=== Input for this task ===
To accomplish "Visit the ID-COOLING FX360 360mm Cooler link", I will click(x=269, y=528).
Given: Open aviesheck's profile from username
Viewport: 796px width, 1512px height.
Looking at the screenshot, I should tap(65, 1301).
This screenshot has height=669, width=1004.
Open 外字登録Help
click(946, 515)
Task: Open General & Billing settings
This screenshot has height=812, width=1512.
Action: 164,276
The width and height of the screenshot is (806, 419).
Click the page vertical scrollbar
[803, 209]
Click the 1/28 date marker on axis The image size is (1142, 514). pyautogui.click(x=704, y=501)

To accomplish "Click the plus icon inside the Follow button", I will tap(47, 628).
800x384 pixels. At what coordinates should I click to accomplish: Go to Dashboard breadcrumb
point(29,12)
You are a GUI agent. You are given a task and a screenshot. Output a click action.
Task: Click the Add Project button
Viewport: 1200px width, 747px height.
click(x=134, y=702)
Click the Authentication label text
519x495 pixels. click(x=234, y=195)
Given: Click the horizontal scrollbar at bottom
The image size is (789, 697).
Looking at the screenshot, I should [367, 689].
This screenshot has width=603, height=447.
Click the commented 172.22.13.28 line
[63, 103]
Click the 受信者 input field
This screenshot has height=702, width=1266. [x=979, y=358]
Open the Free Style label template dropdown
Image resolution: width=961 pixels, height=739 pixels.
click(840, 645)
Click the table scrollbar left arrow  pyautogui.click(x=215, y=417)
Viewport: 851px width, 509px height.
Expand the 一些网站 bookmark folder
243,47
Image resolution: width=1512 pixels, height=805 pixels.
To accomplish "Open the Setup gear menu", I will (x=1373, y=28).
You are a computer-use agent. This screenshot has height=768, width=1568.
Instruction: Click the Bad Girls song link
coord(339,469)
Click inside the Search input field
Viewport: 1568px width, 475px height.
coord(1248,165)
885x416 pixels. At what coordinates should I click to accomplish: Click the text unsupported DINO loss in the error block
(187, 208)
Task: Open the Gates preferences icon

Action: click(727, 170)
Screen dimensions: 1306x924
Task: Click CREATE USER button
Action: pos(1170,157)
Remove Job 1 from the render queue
===
(Try it) This task calls for an exact reproduction of the lines that start at the one containing "This screenshot has width=603, height=447." and continue to the end of the entries above.

(Exercise output)
This screenshot has width=603, height=447.
Click the commented 172.22.13.28 line
[63, 103]
Click the 受信者 input field
This screenshot has height=702, width=1266. [x=979, y=358]
Open the Free Style label template dropdown
Image resolution: width=961 pixels, height=739 pixels.
click(840, 645)
Click the table scrollbar left arrow  pyautogui.click(x=215, y=417)
Viewport: 851px width, 509px height.
Expand the 一些网站 bookmark folder
243,47
Image resolution: width=1512 pixels, height=805 pixels.
To accomplish "Open the Setup gear menu", I will (x=1373, y=28).
You are a computer-use agent. This screenshot has height=768, width=1568.
Instruction: Click the Bad Girls song link
coord(339,469)
Click inside the Search input field
Viewport: 1568px width, 475px height.
coord(1248,165)
885x416 pixels. At what coordinates should I click to accomplish: Click the text unsupported DINO loss in the error block
(187, 208)
Task: Open the Gates preferences icon

Action: click(727, 170)
Screen dimensions: 1306x924
Task: Click CREATE USER button
Action: pos(1170,157)
Remove Job 1 from the render queue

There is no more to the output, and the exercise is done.